■ **Given information**:
###
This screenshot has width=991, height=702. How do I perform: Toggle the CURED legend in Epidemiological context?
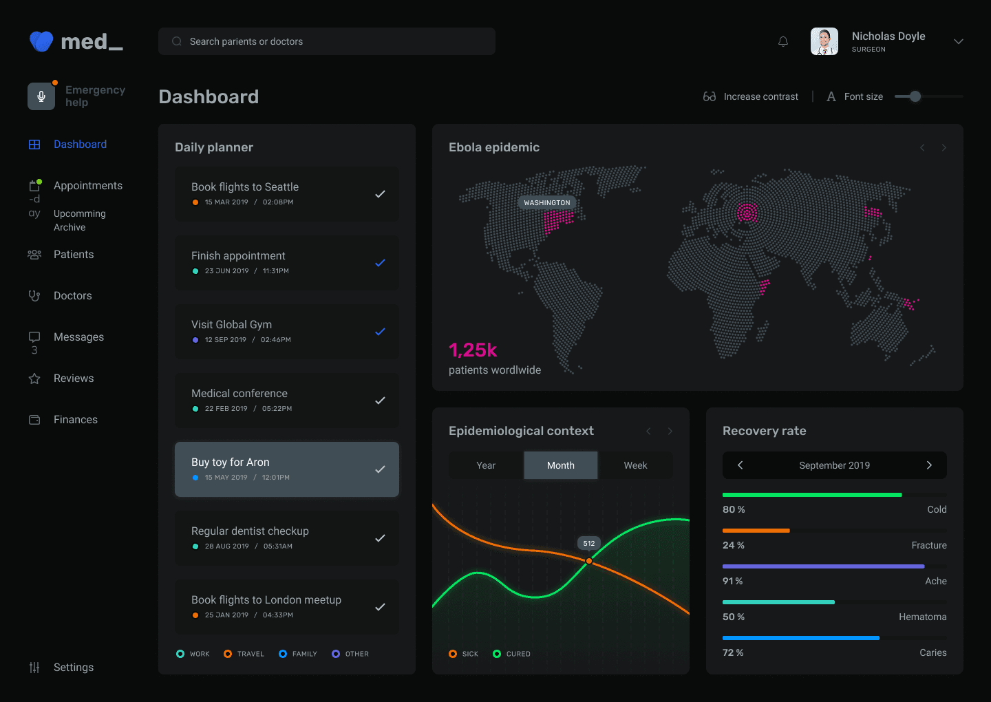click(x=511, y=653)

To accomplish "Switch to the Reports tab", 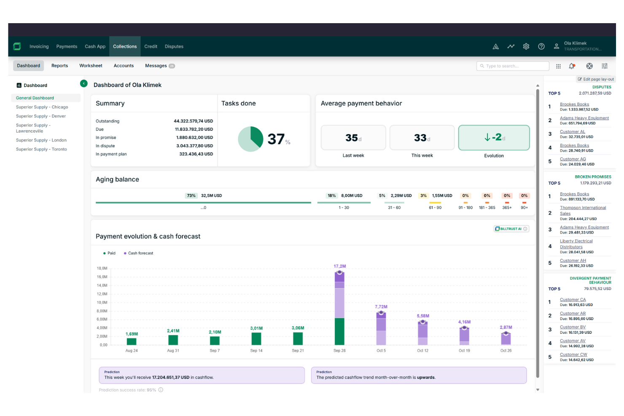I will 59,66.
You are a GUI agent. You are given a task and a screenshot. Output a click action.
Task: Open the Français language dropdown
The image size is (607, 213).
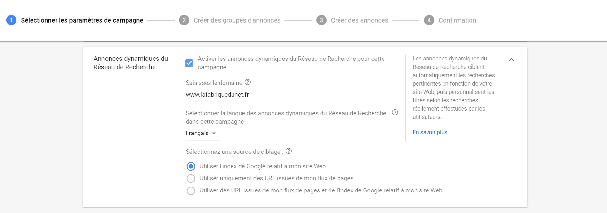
###
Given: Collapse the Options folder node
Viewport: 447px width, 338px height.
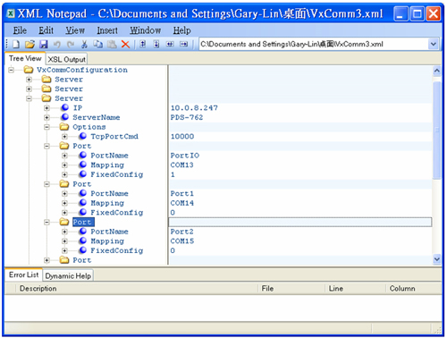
###
■ **Assigned task**: All that belongs in your answer is the stretch of entries above from the line with "Task: Open the Français language dropdown" through the line with "The image size is (607, 213).", printed exactly.

■ **Reply to the task**:
Task: Open the Français language dropdown
The image size is (607, 213).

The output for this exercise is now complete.